Updated: Apr 10, 2019

You've signed your child up for flute lessons and now you're wondering how to help during the week? Here are some ideas!

Kids under 10:

Make it a game.

Kids love to win. And they love to spend time with you, having your full attention. We can make this work for us! This is a little game I use in my studio, especially with kids who have a tendency to be less precise or not want to repeat things. They have a blast and improve in the process!

You can use any game board you have around the house or make up a simple board with start and finish lines. There should be room on the board for each of you to take 5-8 turns. The trick is to let them roll first; makes it much more likely they'll finish first!

Choose a piece they worked on in their lesson. Pick a tricky bit and decide what specific thing you're trying to fix - is it playing the correct rhythm? keeping the notes in the correct octave? fixing the articulation? playing the right dynamics? Your child's lesson notes can be helpful here. They choose their character (I love to be the dragon - but then, so do they!) roll the die and only get to move forward if/once they play the assigned passage perfectly*.

If you don't play an instrument, you can make up a personal challenge that you have to complete to take your turn - maybe a fantastic tongue twister, having to answer a riddle your child has created or drawing an animal your child chooses in less than 5 seconds!

Need more ideas? Check out our free printables here!

*You can choose the difficulty level based on your child's personality and current playing level; i.e. if you're working on rhythm, will you accept the passage as correct if they make a note mistake? And does each person only get one chance per roll? Decide in advance, so there's no mid-game argument!

Flute Practice Game
Flute Practice Game

Be an audience.

Many kids love to perform. Have your child choose a specific piece or passage from their lesson to perform for you, the official audience member who claps enthusiastically at the end of the solo.

Then ask them to show you a piece/passage that isn't quite as good as the one they just played for you. Ask them to show you why it's difficult. Then ask them to show you how they would work through it in their lesson.

Take turns choosing.

Kids really like to do things they do well, and don't always like to spend time on the things that need work. You can trade off - for every 2 times they play a bit they're good at, you get to choose a bit that needs work.

Play together.

If your child is open to it (many of the younger ones are still in the "I CAN DO IT MYSELF!" phase) and you play an instrument, have fun playing together. Keep it light and fun. Show them how you work through a passage that's tricky for you, so they see how you improve, too!
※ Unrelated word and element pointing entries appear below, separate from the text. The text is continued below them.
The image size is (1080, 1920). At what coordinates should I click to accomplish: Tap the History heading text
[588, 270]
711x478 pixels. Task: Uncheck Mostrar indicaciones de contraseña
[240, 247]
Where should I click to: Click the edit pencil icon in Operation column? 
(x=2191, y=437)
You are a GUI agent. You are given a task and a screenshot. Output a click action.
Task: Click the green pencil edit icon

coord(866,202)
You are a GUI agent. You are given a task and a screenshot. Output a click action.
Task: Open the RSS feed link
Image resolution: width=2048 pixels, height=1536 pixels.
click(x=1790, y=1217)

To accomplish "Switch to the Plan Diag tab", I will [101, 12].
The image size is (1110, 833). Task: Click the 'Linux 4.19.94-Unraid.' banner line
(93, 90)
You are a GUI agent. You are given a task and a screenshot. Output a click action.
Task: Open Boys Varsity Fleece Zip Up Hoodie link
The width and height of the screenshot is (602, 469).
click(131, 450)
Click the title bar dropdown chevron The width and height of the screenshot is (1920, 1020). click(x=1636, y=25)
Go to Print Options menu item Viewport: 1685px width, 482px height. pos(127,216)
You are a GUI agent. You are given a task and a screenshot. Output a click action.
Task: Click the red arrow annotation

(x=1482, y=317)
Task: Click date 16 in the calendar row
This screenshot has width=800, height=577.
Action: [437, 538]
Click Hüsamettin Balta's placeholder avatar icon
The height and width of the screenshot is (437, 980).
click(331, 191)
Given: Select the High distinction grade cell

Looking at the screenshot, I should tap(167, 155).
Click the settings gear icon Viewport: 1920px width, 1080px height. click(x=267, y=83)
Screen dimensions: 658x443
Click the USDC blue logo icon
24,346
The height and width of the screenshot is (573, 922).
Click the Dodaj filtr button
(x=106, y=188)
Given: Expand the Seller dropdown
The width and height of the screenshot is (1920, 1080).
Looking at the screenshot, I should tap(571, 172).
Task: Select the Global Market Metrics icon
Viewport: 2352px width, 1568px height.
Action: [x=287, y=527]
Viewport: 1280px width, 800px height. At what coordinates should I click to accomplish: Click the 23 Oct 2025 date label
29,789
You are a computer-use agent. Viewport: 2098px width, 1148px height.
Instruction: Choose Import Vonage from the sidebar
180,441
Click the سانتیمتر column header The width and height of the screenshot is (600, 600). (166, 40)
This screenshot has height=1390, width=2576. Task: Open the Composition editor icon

Encourage, encourage, encourage.

Learning a musical instrument is hard. But, taken in small enough steps, it's something that every kid can do. They're going to make a lot of mistakes, and maybe discover some very ... interesting ... sounding music along the way, but with your love and encouragement to keep trying, they'll make it past the most challenging part (starting out!) and music will become a significant part of their lives.

Some days will be better than others; what worked Sunday might be no good at all on Wednesday. But each day where playing happens is a good day!